--- BEGIN Source document ---

Seconded. I started using a specialist tax accountant about 5 years ago, and couldn't be happier. He specializes in serving the industry in which I work (the entertainment industry, although not the branch of it you're in...) and knows exactly how to claim deductions, income, expenses, etc., and which ones I'm eligible for. Although it costs me about $350 to use him, he has saved me much more than that each year, and he takes care of all the troublesome paperwork that I don't want to.

If I am inferring correctly from the details you've given in your question, I would guess that you reside in the state of Nevada (or, alternately, in the San Fernando valley). If that is correct, I would imagine that there are innumerable accountants in your area who specialize in preparing tax returns for people in your profession. Ask your...umm...colleagues who THEY use.

Don't, however, bother with the H&R Blocks of the world. In my experience, all they do is fill out paperwork-- they don't help you find deductions and expenses you might not have been aware you were entitled to.
posted by dersins at 12:00 PM on March 11, 2006

Since you are making money, find a good CPA. My CPA is honest- He tells me when I am out of line and need to pony up the cash. He also finds the deductions no one else does. A CPA is paid to know what flags / doesn't flag the IRS. A word of advice when dealing with your CPA: Do not tell them anything they do not want or do not need to know.

Do not use any tax professional who charges a percentage of the amount of tax dollars saved.

Many young people have high incomes, unless you are making seven figures I can't imagine anyone looking twice.
posted by vaportrail at 12:09 PM on March 11, 2006

I hadn't thought of the possibility that Ms. Anon. could be a prostitute. I don't know how that might affect deductions, since it's a legal profession in Nevada but not the rest of the country. That is, if you pay for a flight to New York to meet a client, but prostitution is not legal in New York, can you still list it as a business expense? If you bought the tickets in Nevada, and board the flight in Nevada, but perform the "business" part of "business expense" out-of-state (and thus illegally), how would that work?

--- END Source document ---

**Set task A:** Format the records from the line with "UFC Expands into" up to and including the final record line as a numbered list, omitting blank lines.
The forum text about choosing a tax preparer has no connection to the records that follow it.

--- BEGIN Supplied material ---

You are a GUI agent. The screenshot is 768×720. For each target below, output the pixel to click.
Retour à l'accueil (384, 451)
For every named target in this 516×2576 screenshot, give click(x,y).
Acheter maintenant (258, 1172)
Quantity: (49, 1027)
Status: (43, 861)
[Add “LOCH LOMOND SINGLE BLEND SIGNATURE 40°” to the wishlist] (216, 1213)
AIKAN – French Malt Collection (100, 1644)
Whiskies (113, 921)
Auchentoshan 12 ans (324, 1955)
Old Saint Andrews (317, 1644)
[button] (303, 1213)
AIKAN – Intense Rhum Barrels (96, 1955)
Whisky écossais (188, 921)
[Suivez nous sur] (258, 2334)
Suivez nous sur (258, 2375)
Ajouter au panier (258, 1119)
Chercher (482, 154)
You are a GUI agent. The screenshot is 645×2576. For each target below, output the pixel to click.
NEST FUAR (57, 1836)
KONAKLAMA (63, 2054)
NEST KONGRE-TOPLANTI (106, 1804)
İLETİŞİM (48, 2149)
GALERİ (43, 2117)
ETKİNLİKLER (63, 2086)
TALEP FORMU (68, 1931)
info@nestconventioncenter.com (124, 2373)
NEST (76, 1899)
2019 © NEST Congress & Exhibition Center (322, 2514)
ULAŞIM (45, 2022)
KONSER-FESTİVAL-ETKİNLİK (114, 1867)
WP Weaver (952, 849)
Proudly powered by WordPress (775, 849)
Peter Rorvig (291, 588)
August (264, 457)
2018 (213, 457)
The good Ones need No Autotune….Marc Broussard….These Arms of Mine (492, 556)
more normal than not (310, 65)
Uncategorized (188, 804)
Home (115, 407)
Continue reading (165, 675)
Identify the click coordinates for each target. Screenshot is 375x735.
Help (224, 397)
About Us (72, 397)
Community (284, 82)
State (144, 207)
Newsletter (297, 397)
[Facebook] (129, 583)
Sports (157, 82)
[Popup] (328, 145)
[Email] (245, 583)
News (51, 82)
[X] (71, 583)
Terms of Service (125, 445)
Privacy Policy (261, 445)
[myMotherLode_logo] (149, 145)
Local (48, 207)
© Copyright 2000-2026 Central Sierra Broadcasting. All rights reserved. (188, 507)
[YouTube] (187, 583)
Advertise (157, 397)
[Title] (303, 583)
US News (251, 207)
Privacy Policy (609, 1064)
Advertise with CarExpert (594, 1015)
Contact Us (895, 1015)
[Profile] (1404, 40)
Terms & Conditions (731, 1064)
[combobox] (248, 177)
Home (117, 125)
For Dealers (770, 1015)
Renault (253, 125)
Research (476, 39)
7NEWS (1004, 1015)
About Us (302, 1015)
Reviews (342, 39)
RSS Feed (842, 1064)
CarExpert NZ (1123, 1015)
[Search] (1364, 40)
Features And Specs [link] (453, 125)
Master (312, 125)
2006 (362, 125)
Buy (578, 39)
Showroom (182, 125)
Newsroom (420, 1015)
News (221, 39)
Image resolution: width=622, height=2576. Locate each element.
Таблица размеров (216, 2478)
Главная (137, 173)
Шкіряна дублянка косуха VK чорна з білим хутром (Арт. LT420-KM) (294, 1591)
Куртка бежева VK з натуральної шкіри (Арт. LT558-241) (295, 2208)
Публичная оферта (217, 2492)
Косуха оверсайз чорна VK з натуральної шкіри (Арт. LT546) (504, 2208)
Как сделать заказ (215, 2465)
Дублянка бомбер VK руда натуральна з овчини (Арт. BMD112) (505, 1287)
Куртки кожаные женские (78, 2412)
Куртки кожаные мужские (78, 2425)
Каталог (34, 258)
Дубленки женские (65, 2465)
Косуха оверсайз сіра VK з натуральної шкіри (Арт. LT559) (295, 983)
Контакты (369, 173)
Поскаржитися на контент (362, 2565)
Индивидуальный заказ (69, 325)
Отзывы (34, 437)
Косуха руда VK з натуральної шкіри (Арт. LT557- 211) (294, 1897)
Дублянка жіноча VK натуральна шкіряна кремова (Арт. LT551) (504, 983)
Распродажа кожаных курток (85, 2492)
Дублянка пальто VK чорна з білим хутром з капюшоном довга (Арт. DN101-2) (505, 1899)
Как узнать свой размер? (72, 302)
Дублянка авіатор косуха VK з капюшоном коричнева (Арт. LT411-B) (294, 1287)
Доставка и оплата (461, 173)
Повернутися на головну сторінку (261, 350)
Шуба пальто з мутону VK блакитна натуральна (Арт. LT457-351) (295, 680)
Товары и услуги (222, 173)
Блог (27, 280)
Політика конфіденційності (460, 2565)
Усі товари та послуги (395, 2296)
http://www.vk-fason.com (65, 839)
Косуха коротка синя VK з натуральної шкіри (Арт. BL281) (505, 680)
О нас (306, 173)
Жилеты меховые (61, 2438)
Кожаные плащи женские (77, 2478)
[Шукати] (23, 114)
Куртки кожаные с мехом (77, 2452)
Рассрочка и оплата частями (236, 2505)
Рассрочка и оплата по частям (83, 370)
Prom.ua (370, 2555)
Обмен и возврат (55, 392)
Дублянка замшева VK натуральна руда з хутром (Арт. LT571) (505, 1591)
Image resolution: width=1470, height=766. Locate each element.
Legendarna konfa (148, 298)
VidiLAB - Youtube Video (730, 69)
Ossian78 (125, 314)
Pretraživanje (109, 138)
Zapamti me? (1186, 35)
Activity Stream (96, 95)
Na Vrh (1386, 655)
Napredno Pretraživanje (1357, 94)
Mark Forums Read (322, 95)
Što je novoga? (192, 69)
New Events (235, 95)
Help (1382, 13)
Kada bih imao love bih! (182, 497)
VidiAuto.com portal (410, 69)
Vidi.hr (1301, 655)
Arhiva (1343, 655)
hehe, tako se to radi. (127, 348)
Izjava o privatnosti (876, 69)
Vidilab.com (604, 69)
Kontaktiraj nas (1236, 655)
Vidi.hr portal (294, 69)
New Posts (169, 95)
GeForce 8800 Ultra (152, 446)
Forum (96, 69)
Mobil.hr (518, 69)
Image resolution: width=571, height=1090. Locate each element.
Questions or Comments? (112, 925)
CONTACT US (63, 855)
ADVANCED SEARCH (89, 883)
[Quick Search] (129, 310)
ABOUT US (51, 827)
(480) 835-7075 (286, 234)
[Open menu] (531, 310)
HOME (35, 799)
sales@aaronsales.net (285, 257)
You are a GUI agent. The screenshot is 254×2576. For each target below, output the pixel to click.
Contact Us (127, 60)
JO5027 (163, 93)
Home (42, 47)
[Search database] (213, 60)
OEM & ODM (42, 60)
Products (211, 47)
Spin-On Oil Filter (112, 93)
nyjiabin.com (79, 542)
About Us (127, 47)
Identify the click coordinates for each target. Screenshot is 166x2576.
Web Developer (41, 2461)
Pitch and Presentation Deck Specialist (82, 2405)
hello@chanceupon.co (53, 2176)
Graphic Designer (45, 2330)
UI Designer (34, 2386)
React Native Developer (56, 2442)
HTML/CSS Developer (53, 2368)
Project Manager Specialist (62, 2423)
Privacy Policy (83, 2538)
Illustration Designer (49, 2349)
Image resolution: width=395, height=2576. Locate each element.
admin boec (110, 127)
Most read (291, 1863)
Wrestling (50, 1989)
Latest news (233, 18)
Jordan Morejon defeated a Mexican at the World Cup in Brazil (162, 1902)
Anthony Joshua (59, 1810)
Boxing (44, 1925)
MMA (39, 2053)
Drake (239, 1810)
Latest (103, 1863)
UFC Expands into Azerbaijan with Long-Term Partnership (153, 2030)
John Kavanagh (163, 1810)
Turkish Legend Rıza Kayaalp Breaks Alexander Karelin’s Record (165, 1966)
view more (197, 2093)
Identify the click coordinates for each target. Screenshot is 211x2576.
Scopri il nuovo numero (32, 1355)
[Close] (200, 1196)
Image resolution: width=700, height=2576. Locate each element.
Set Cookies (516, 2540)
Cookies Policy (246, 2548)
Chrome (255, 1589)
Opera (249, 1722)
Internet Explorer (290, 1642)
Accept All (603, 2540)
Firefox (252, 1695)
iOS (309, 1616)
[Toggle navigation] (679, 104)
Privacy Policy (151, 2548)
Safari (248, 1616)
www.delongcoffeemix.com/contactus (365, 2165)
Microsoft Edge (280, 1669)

--- END Supplied material ---

**Set task B:** From the tax advice posts, quote from "Don't, however, bother" up to and including "tax dollars saved." word for word.

**Written reply A:**
1. UFC Expands into Azerbaijan with Long-Term Partnership (153, 2030)
2. John Kavanagh (163, 1810)
3. Turkish Legend Rıza Kayaalp Breaks Alexander Karelin’s Record (165, 1966)
4. view more (197, 2093)
5. Identify the click coordinates for each target. Screenshot is 211x2576.
6. Scopri il nuovo numero (32, 1355)
7. [Close] (200, 1196)
8. Image resolution: width=700, height=2576. Locate each element.
9. Set Cookies (516, 2540)
10. Cookies Policy (246, 2548)
11. Chrome (255, 1589)
12. Opera (249, 1722)
13. Internet Explorer (290, 1642)
14. Accept All (603, 2540)
15. Firefox (252, 1695)
16. iOS (309, 1616)
17. [Toggle navigation] (679, 104)
18. Privacy Policy (151, 2548)
19. Safari (248, 1616)
20. www.delongcoffeemix.com/contactus (365, 2165)
21. Microsoft Edge (280, 1669)

**Written reply B:**
Don't, however, bother with the H&R Blocks of the world. In my experience, all they do is fill out paperwork-- they don't help you find deductions and expenses you might not have been aware you were entitled to.
posted by dersins at 12:00 PM on March 11, 2006

Since you are making money, find a good CPA. My CPA is honest- He tells me when I am out of line and need to pony up the cash. He also finds the deductions no one else does. A CPA is paid to know what flags / doesn't flag the IRS. A word of advice when dealing with your CPA: Do not tell them anything they do not want or do not need to know.

Do not use any tax professional who charges a percentage of the amount of tax dollars saved.